Day 38 - Max Cardio Conditioning

As I expected, this was the month 2 equivalent of Pure Cardio from Month 1 and the structure is similar.  Max Cardio Conditioning is longer and the moves are harder, as you would expect.

Things start out with the same warm up as Max Interval Circuit and Max Interval Plyo but when it comes time for the balls out third set, Shaun T. has us do a throw back to the month 1 warm up, which was welcome since I feel those routines did a better job of warming me up than the month two ones.

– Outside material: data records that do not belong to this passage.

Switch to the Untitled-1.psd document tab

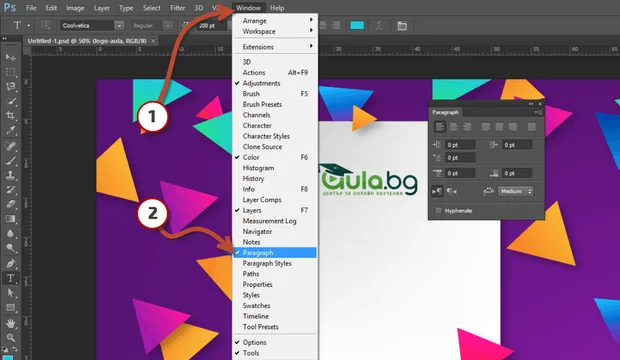87,41
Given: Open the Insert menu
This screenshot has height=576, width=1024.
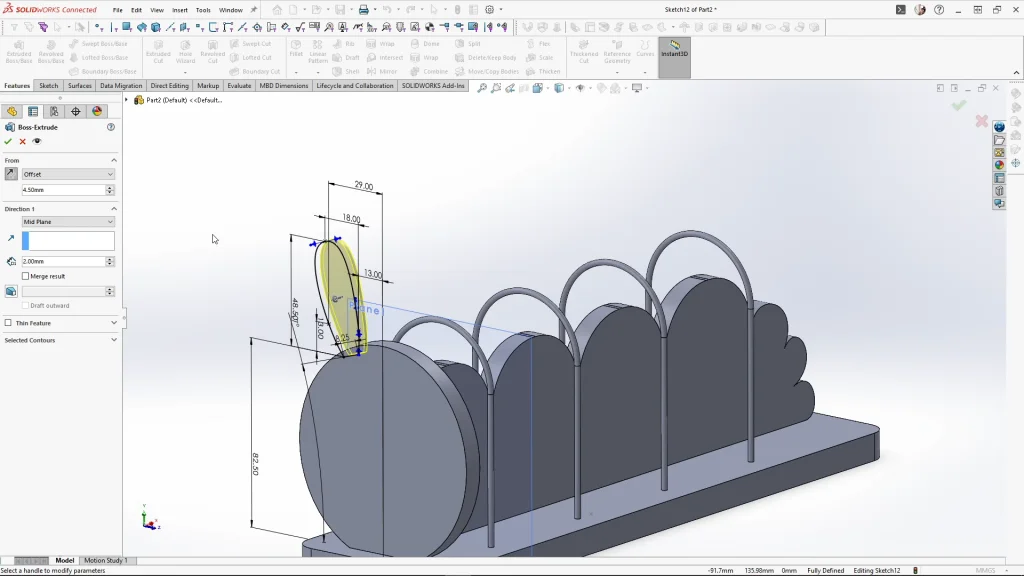Looking at the screenshot, I should pos(180,10).
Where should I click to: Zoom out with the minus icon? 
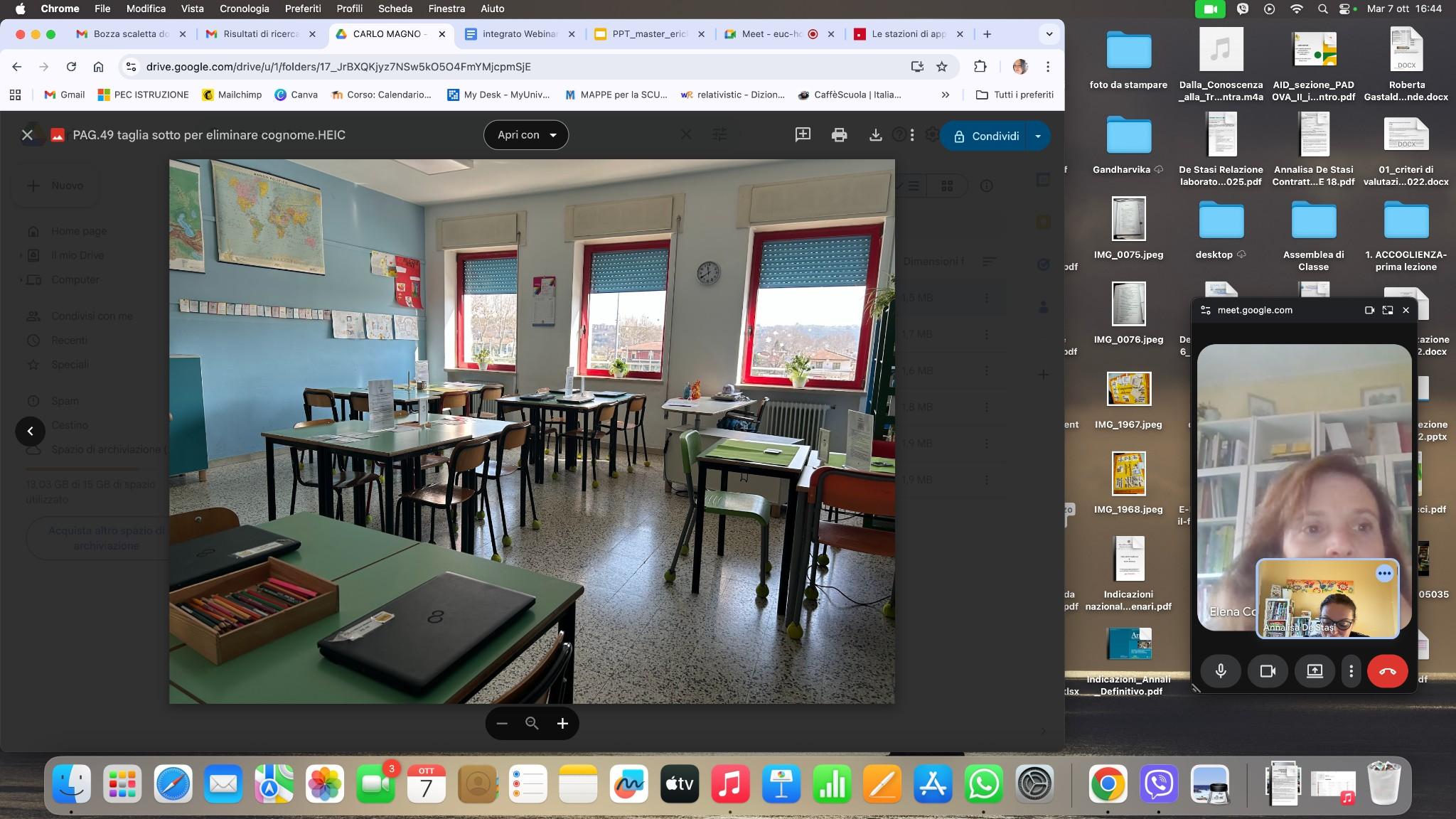[x=502, y=724]
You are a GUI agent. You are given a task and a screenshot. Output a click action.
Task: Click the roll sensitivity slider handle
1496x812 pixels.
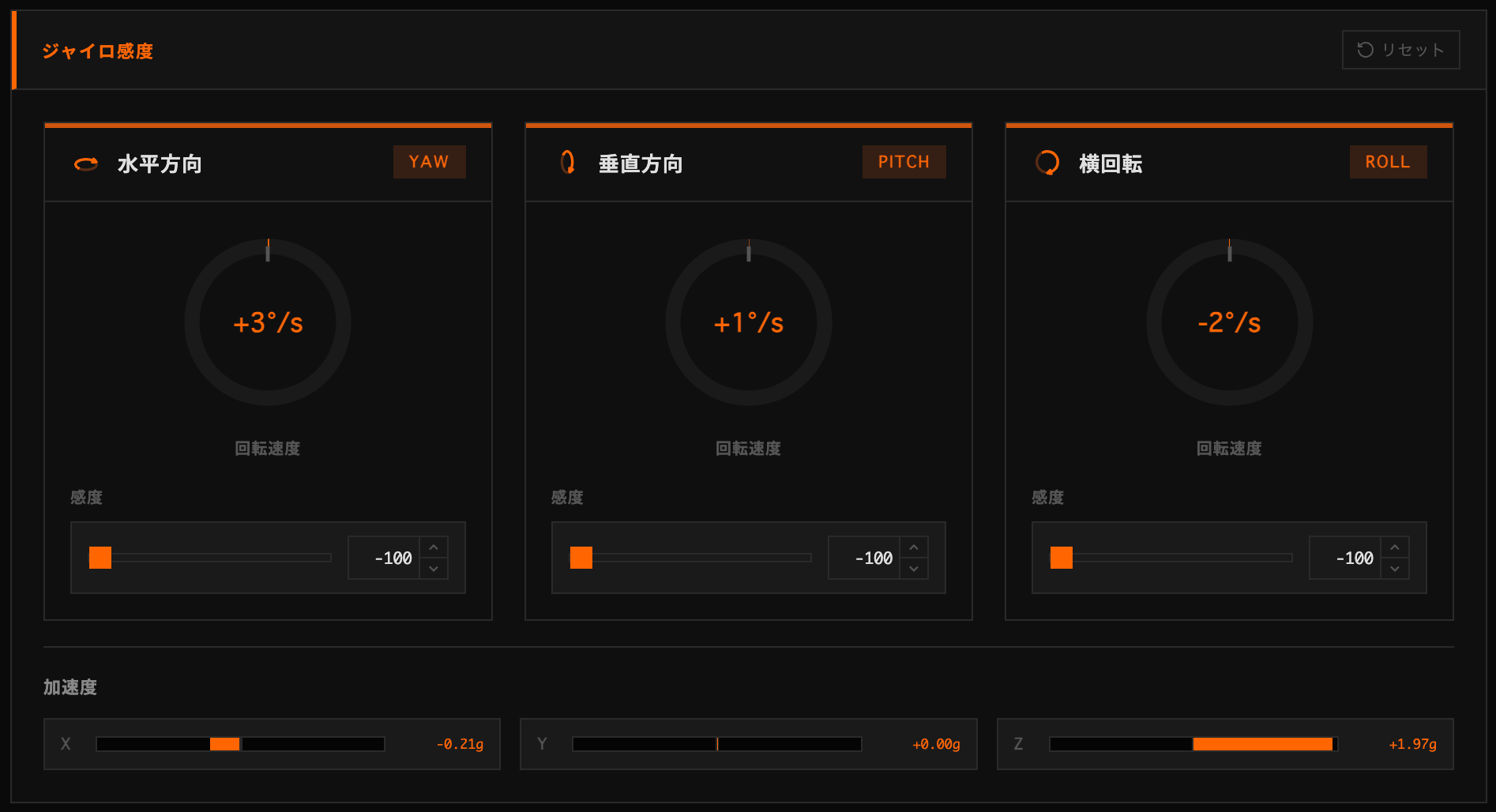click(x=1062, y=558)
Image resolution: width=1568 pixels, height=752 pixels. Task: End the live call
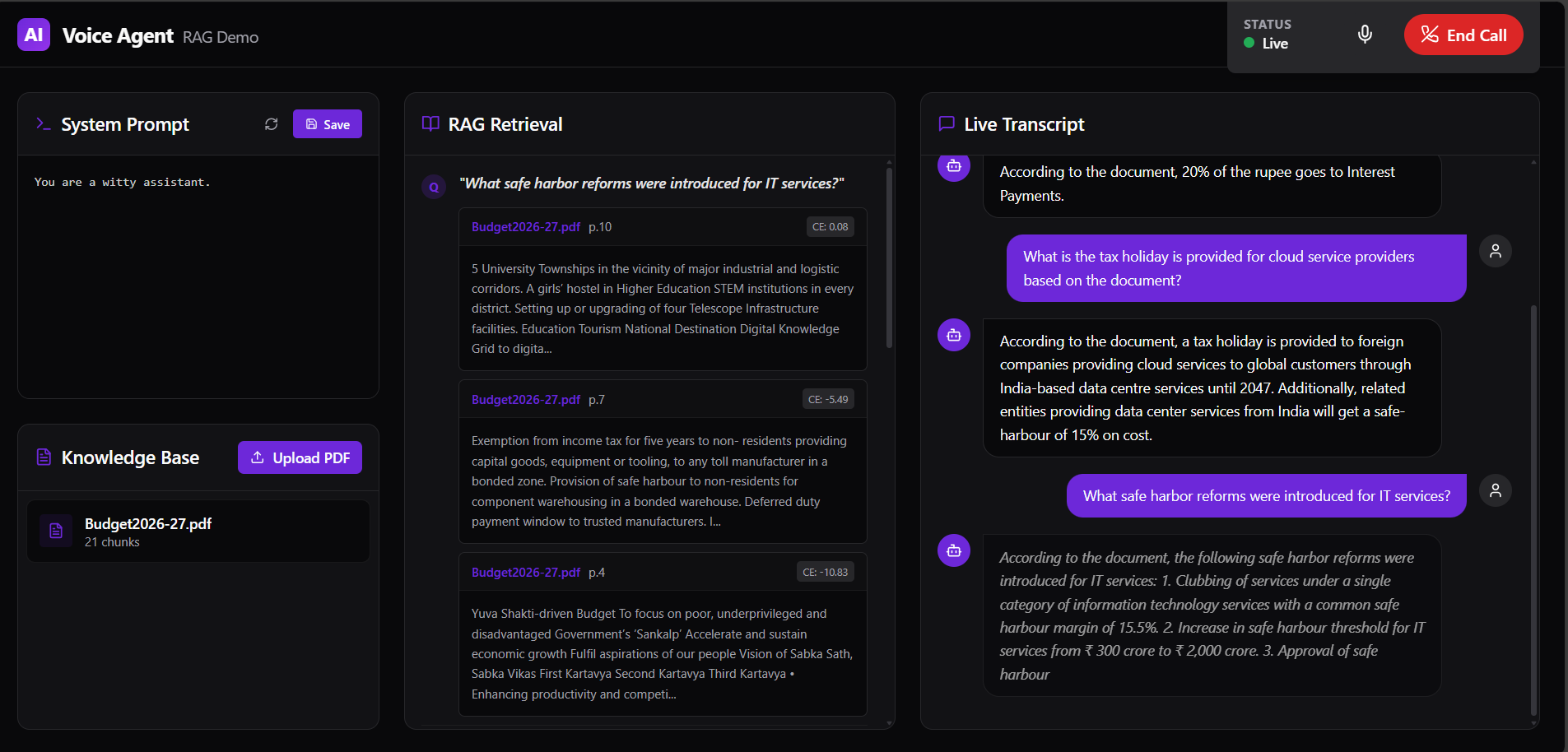click(1463, 35)
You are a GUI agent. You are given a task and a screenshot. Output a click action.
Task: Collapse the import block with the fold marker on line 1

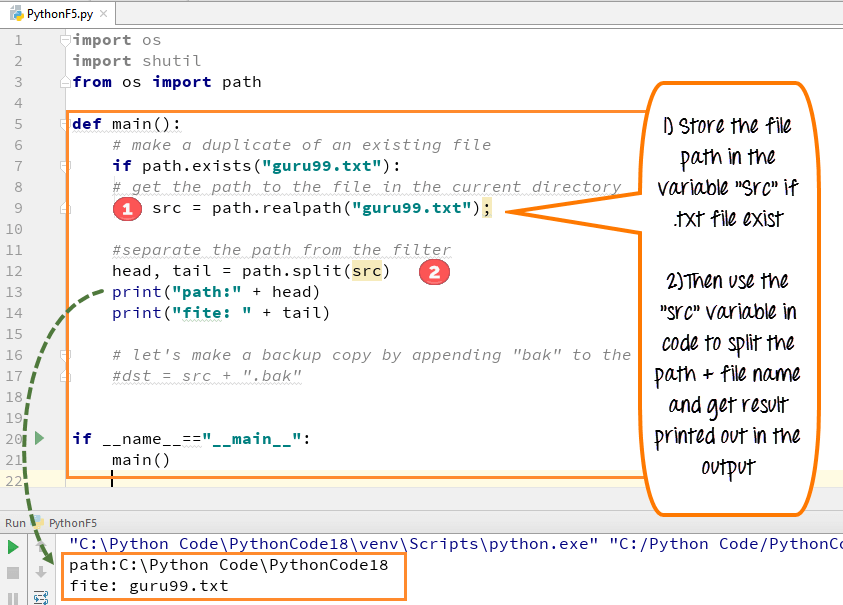point(65,39)
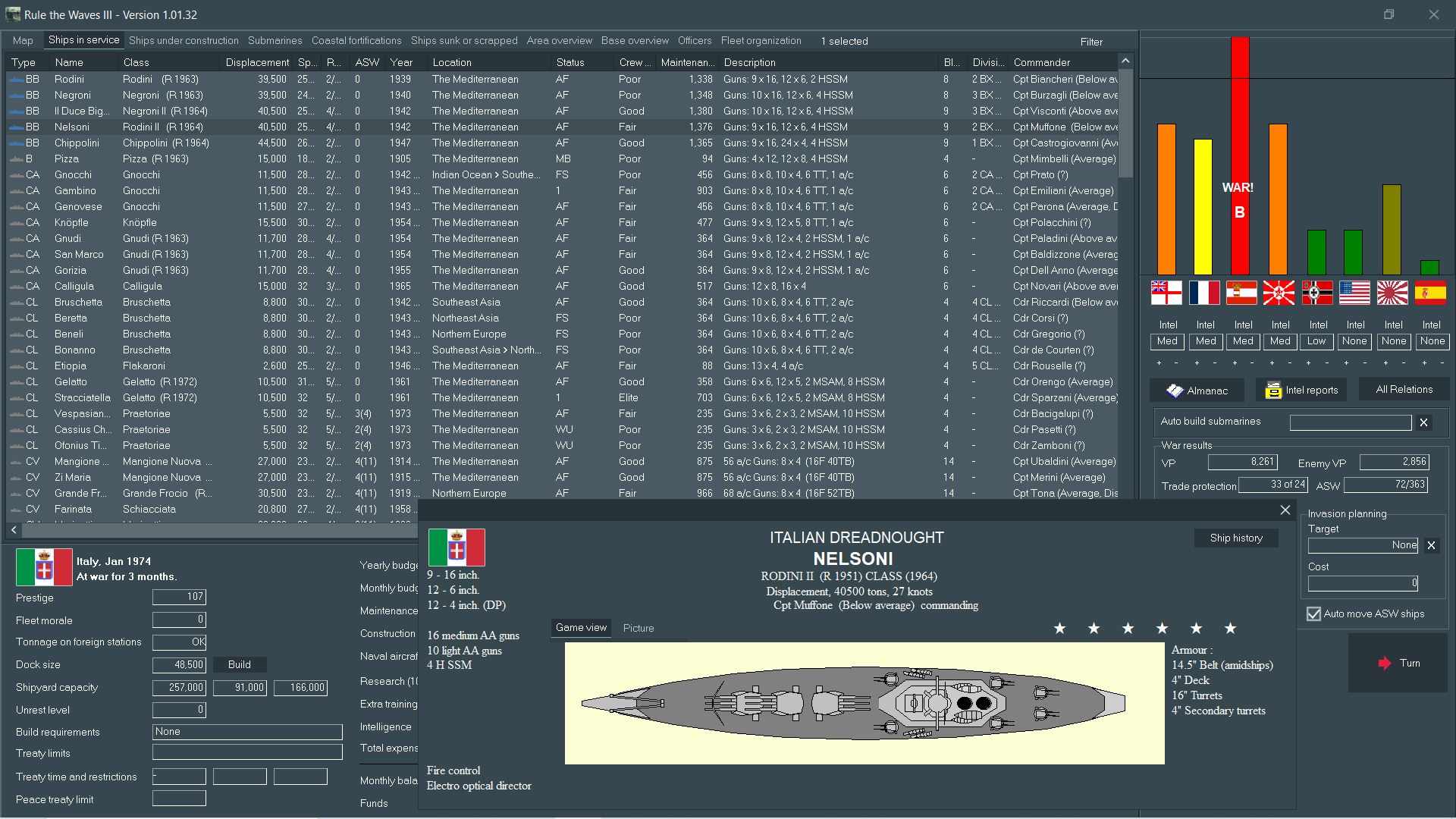Increase intel on Britain with plus
1456x819 pixels.
(x=1159, y=363)
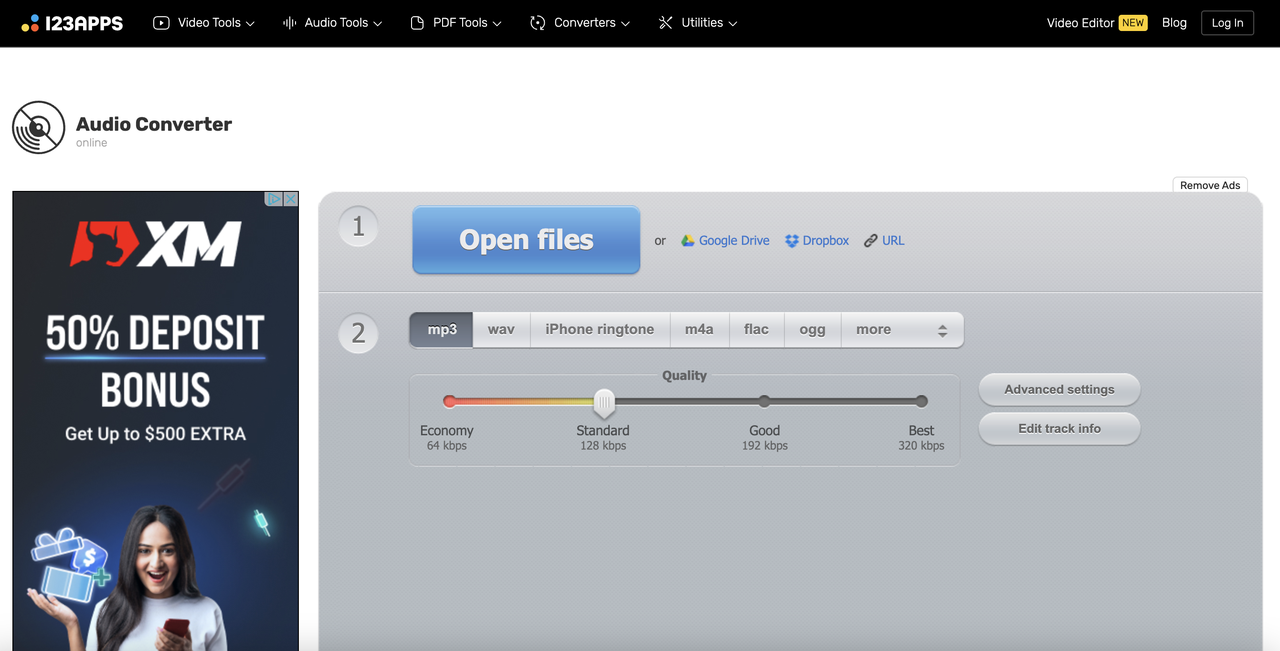Choose the flac output format
The height and width of the screenshot is (651, 1280).
pos(756,330)
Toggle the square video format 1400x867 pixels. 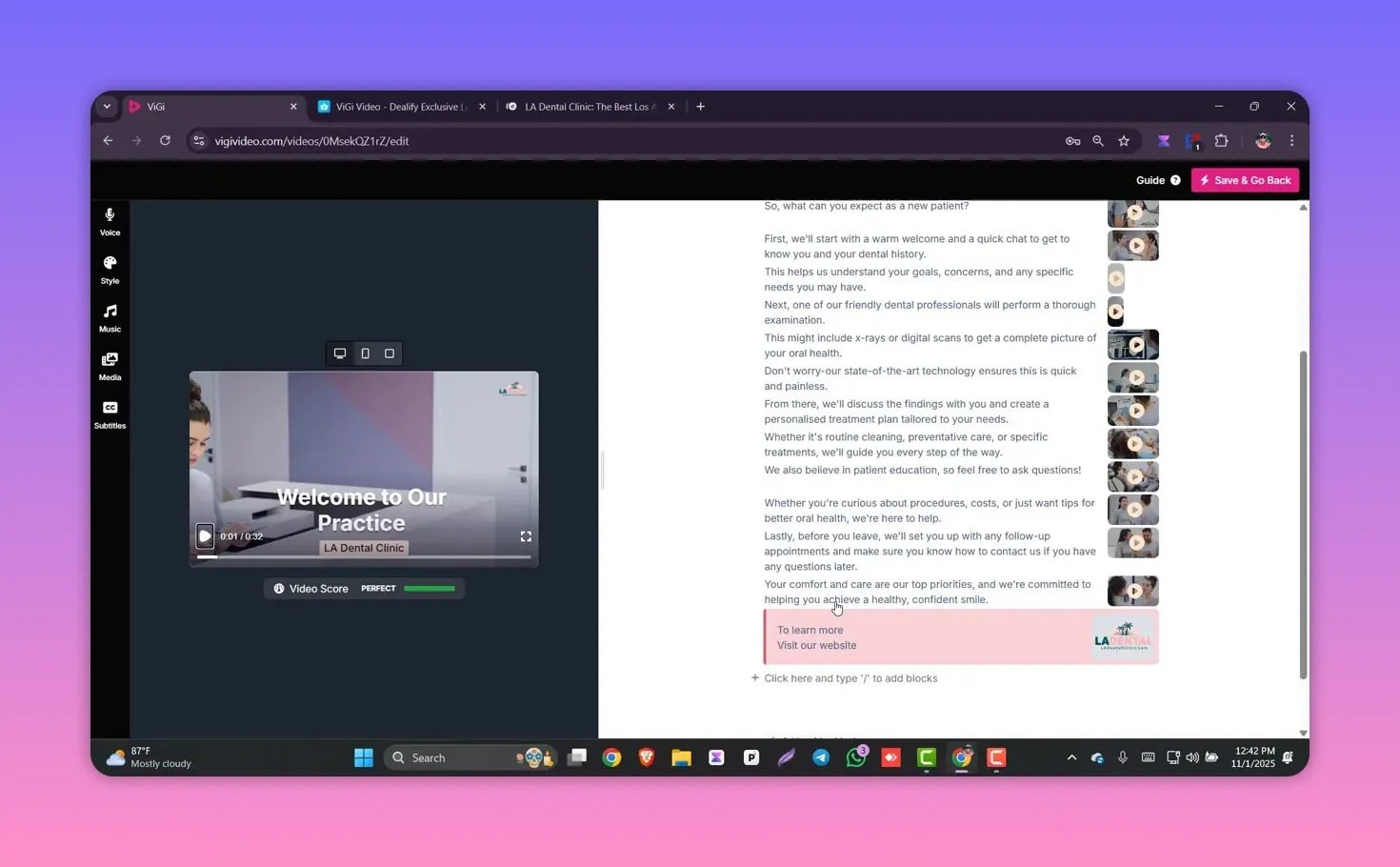click(389, 353)
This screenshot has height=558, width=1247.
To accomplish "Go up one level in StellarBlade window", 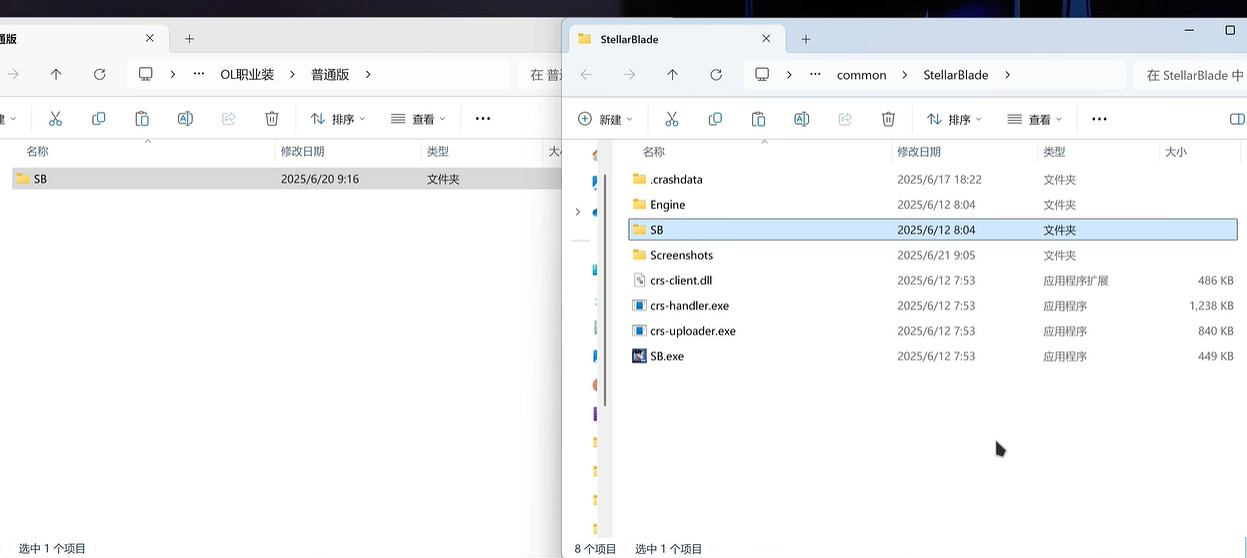I will (x=673, y=75).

That could be because I am still a weakling and the new warm ups are more difficult.  The main workout starts after the stretching, and like Pure Cardio, they are continuous with no water breaks between.  Here are the moves:
  1. High/Low Jab Squats
  2. Football Runs
  3. Basketball Shots with Squats
  4. Right and Left Kicks
  5. Diamond Jumps
  6. In-Out Push Up Jacks
  7. Suicide Jumps
  8. High Knee/Low Sprints/Floor Sprints
  9. Ski Abs
  10. Kick Step Back
  11. Squat Twists
  12. Over the River Hop
  13. Attack
  14. Power Knees
  15. Ski Down Hooks
  16. Belt Kicks
  17. Forward/Back Suicides
  18. Push Up Abs
  19. Plank Punches
  20. 8 Jump Ropes/Hop Squats
  21. Squat Speed Bag
Sorry, I'm not going to describe the moves.  I'm too tired and hungry.  Maybe I'll add links to some later (don't count on it).  A lot of them are moves we already know, or combinations of two or more moves we are familiar with.  Unlike Pure Cardio, not all of the moves were at full intensity and Shaun T. stressed that control is more important than speed.  I can't remember which those were, though.  I think 10 through 15 were kind of a mid-workout recovery but my heart rate stayed pretty high throughout those.  I think my heart rate actually hit a low point during Push Up Abs and Plank Punches because my arms were dead and I really wasn't doing much during those.  All in all I'm fine with how I did today.  I'm looking forward to getting stronger so I can take less breaks and get even more out of it but I swear at one point during the DVD there are only two people actually doing the moves while everyone else is taking a break.  That makes me feel better.  I have now been through all the main exercises of month two.  They are more difficult and longer but I'm not discouraged.  I remember how shell shocked I was during the very first week, but I got stronger every day and I am confident that will happen during the second month as well.

Tomorrow is Max Recovery and my Max Day Off From Work!  I'm hoping I enjoy Max Recovery more than the recovery from the first month.